Here’s a setup I created with my dad last spring. He found a seven foot section of wire shelving. We marked 17 inches in from each end of the shelving, cut the reinforcement wire along the front edge, and bent the two 17-inch ends down to create a stand from which to hang a shop light. My dad has a cabinet in his living room where he sets up trays and pots in which to start tree seeds. With chains to suspend the shop light, it’s easy to adjust the fixture’s height as seedlings grow tall.
These days I cut up gallon plastic milk and orange juice jugs and use the bottoms as seed planters. In a milk jug, I set 16 seeds, and in an orange juice jug, I set 12 seeds. Sure, roots grow together as the seedlings get large, but teasing (gently tearing) them apart doesn’t seem to bother them too much.
When I set seeds, I create a paper tag to identify which varieties of plants are in a particular container (and where the varieties are). These I tape to the side of the container for quick reference. I refer to the tags when I set seedlings in the garden and make a map that shows where I plant each variety.
The easiest thing to overlook when you start seeds indoors is lighting. Don’t assume a south-facing window can provide enough light to produce healthy seedlings. Instead, get a fluorescent fixture with 850K spectrum tubes (see the box titled Don’t Buy Grow Lights). When you first plant seeds, suspend the light about 3 inches over the surface of the soil. As seedlings grow, raise the light to maintain a 3-inch separation from the tops of the plants.
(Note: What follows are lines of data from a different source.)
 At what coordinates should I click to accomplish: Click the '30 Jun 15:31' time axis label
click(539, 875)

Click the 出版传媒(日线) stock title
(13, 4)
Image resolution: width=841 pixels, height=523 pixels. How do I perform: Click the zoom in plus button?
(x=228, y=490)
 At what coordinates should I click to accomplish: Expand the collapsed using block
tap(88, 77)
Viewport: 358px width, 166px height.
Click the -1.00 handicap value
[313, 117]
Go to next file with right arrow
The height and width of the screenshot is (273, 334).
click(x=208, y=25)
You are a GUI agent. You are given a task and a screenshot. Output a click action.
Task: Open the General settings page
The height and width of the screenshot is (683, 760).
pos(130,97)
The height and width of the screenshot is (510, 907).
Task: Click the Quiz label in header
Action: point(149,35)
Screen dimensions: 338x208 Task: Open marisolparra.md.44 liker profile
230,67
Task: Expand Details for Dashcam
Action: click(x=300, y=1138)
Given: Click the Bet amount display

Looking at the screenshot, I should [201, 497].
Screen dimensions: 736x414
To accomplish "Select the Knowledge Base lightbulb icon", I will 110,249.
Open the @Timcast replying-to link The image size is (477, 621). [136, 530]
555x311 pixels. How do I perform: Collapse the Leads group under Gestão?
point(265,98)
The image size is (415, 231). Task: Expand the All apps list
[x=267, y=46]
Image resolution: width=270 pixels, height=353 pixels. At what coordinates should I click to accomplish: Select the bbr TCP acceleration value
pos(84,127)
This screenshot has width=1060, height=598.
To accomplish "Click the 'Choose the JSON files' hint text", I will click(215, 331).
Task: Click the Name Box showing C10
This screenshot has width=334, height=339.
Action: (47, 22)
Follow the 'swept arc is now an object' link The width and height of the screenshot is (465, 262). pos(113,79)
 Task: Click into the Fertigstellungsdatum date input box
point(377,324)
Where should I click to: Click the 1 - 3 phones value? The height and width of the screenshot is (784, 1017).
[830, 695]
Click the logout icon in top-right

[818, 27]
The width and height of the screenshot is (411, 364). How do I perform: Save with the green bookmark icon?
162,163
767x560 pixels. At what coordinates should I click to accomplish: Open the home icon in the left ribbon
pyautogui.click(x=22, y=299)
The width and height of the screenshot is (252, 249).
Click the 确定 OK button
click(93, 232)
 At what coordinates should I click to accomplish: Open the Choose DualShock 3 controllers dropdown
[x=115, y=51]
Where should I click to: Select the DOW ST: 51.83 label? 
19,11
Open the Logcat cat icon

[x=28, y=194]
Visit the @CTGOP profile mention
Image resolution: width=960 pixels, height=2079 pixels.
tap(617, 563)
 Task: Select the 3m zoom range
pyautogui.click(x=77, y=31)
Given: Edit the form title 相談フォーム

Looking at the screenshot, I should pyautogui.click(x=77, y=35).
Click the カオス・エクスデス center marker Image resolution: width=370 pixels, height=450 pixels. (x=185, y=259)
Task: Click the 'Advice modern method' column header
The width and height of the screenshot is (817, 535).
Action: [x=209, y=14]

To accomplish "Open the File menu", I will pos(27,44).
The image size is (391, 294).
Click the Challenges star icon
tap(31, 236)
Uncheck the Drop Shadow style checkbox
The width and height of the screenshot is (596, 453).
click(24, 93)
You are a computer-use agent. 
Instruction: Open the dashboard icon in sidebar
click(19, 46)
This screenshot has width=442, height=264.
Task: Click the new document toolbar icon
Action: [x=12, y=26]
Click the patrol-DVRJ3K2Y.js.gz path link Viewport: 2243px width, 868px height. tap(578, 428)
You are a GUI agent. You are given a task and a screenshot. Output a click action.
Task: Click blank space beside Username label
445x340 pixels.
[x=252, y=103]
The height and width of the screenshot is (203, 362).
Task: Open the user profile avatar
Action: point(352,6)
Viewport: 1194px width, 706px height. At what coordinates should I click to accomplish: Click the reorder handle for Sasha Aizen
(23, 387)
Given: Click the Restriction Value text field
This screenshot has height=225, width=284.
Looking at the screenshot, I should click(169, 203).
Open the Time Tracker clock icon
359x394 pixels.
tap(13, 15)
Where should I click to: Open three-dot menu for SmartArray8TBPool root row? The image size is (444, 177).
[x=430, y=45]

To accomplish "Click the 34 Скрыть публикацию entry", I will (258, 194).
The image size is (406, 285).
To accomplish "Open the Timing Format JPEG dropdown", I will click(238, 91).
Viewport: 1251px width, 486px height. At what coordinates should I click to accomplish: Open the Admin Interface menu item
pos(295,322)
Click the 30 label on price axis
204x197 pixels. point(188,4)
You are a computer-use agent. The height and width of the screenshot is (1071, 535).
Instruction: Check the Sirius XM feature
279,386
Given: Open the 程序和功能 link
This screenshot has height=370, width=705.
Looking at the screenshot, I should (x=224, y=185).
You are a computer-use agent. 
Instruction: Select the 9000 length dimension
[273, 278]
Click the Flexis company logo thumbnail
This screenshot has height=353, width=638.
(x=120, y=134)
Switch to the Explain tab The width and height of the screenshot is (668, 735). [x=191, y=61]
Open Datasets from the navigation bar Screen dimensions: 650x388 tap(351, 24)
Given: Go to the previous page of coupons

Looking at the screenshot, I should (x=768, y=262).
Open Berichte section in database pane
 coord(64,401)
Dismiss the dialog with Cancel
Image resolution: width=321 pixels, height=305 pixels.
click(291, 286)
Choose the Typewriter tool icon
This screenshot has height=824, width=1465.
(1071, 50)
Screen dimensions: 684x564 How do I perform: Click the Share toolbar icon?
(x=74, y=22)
To start tomato and pepper seeds, keep the room temperature above 70 degrees. Ideally, shoot for 80 degrees which, if you don’t want to turn up the heat, you can achieve by putting a heating pad under the seed pots. I’ve found in a 70 degree room, fluorescent lights parked 3 inches above my planters warm the soil adequately.
Starting seeds indoors is only mildly challenging. If you have space to set up a light and some makeshift planters, don’t buy a flat of seedlings that someone else has started. You can grow that!
I start seeds in planters I create by cutting the bottom halves off of gallon plastic milk jugs. I start a cut by pinching the milk jug between the tips of a scissors and squeezing hard. If the carton proves too tough, I can poke a hole through with one scissors tip. Then I cut around the container on a line parallel to the bottom of the jug.
I buy a bale of potting soil every three or four years from a local garden center. A bale is an enormous amount of soil—compressed to about half its “fluffed” volume. To use it, I wield a butter knife as an ice pick, stabbing one end of the bale repeatedly until a chunk comes loose. I crumble the chunk into a planter and smoosh up smaller lumps between my thumb and fingers.
Note that I don’t put drainage holes in the bottoms of my homemade planters. This forces me to pay extra attention to the moisture of the soil. Before I plant, I add what must be about a third of a gallon of water and leave the planter for 30 minutes or longer so the water soaks in. The soil should be moist on the surface but there shouldn’t be water sloshing around in the container. Note your potting soil might float when you first add water. Worse: some potting soils don’t absorb water without encouragement. If you have such potting soil, stir the water in or it might just pool on top.
I use a chopstick to create 16 indents in the soil of a planter; orange circles in the photo represent the layout. For tomato and pepper seeds, these can be just one-eighth to one-quarter inch deep. I drop a single seed into each indentation and then gently nudge soil over the seeds. With all the seeds covered, I very gently tamp the soil down with the heel of my hand.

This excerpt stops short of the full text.